**Tekst strony**

Kalifornijska formacja Slow Season wydała trzy bardzo przyjemne płyty, na których prezentowała muzykę nawiązującą śmiało do najklasyczniejszych rockowych wzorców. Panowie mieli okazję koncertować m.in. z zespołem All Them Witches (to ważne). Ostatni krążek zespołu, wydany w 2016 roku, nosił tytuł Westing (to także ważne). Później w obozie grupy zapanowała cisza. W trakcie pandemii i lockdownów trzech z czterech muzyków Slow Season postanowiło wrócić do wspólnego grania. Grupa powraca pod nową nazwą – Westing. W miejsce jednego z gitarzystów, który nie zdecydował się na dołączenie do reszty, pojawił się Ben McLeod, lider All Them Witches. Efektem tej współpracy jest album Future.
Choć wśród tagów opisujących muzykę Westing w internecie możemy znaleźć takie jak psychedelic rock czy stoner, tak naprawdę dominuje tu klimat klasycznego hard/blues-rockowego grania z przełomu lat 60. i 70. Nie da się w żaden sposób ukryć, że jest to muzyka bardzo silnie inspirowana twórczością Led Zeppelin. To nazwa, która pojawia się w zdecydowanej większości recenzji i wzmianek o płycie Westing i nie jest to przypadek. Oczywiście hołd tego typu oddawać można na różne sposoby. Można usiłować podrabiać konkretne kompozycje, starać się za wszelką cenę śpiewać jak Robert Plant i nawet dodawać podobne ozdobniki. Wtedy mamy do czynienia z ciekawostką, która jednak po jakimś czasie staje się karykaturą (znamy takie zespoły). Można też starać się przenieść klimat kompozycji Zeppelinów oraz pewne smaczki produkcyjne i brzmieniowe, ale potraktować je jako jeden z elementów całości. I tak jest właśnie w przypadku Westing.

**Polecenie A**
Przepisz z tekstu o zespole Westing fragment od słów „Kalifornijska formacja Slow” aż do słów „jest album Future.” włącznie.
**Polecenie B**
Kto według tekstu o zespole Westing zajął miejsce gitarzysty, który nie dołączył do reszty muzyków?
Dane nie odgrywają tu żadnej roli.

**Wyciąg danych**

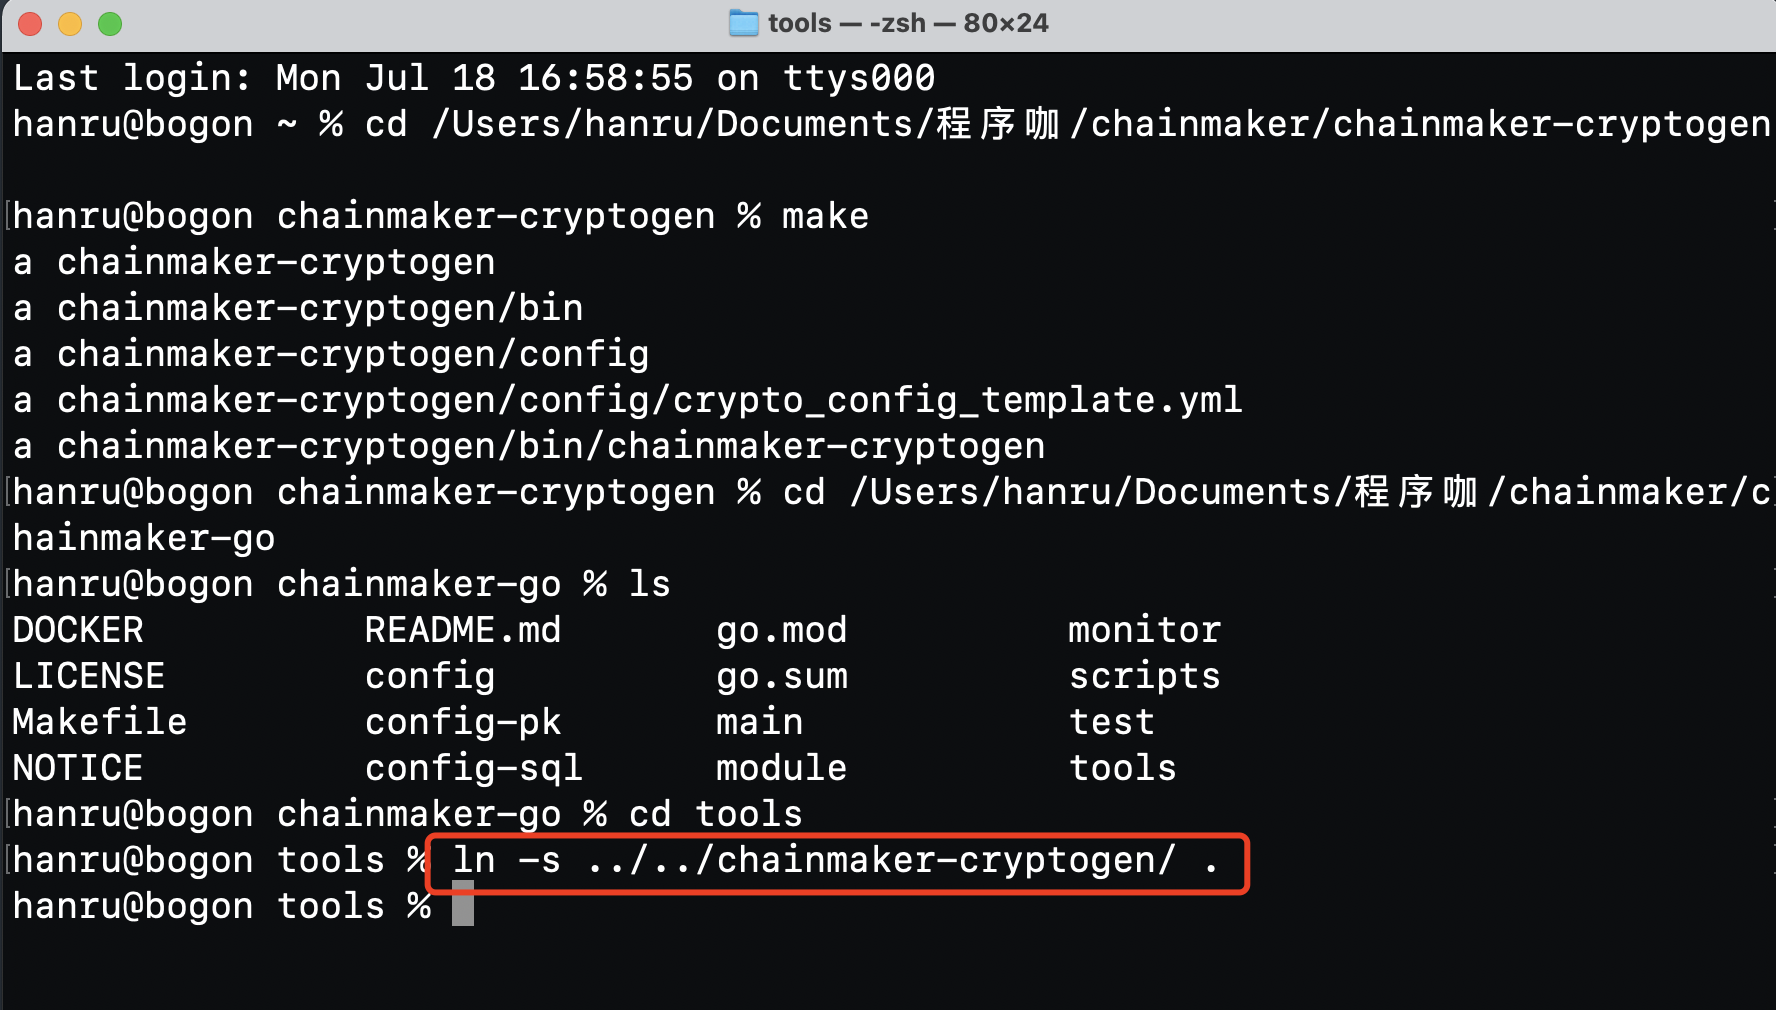The image size is (1776, 1010).
Task: Select go.mod in the directory listing
Action: 781,630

**Wynik A**
Kalifornijska formacja Slow Season wydała trzy bardzo przyjemne płyty, na których prezentowała muzykę nawiązującą śmiało do najklasyczniejszych rockowych wzorców. Panowie mieli okazję koncertować m.in. z zespołem All Them Witches (to ważne). Ostatni krążek zespołu, wydany w 2016 roku, nosił tytuł Westing (to także ważne). Później w obozie grupy zapanowała cisza. W trakcie pandemii i lockdownów trzech z czterech muzyków Slow Season postanowiło wrócić do wspólnego grania. Grupa powraca pod nową nazwą – Westing. W miejsce jednego z gitarzystów, który nie zdecydował się na dołączenie do reszty, pojawił się Ben McLeod, lider All Them Witches. Efektem tej współpracy jest album Future.

**Wynik B**
Ben McLeod, lider All Them Witches.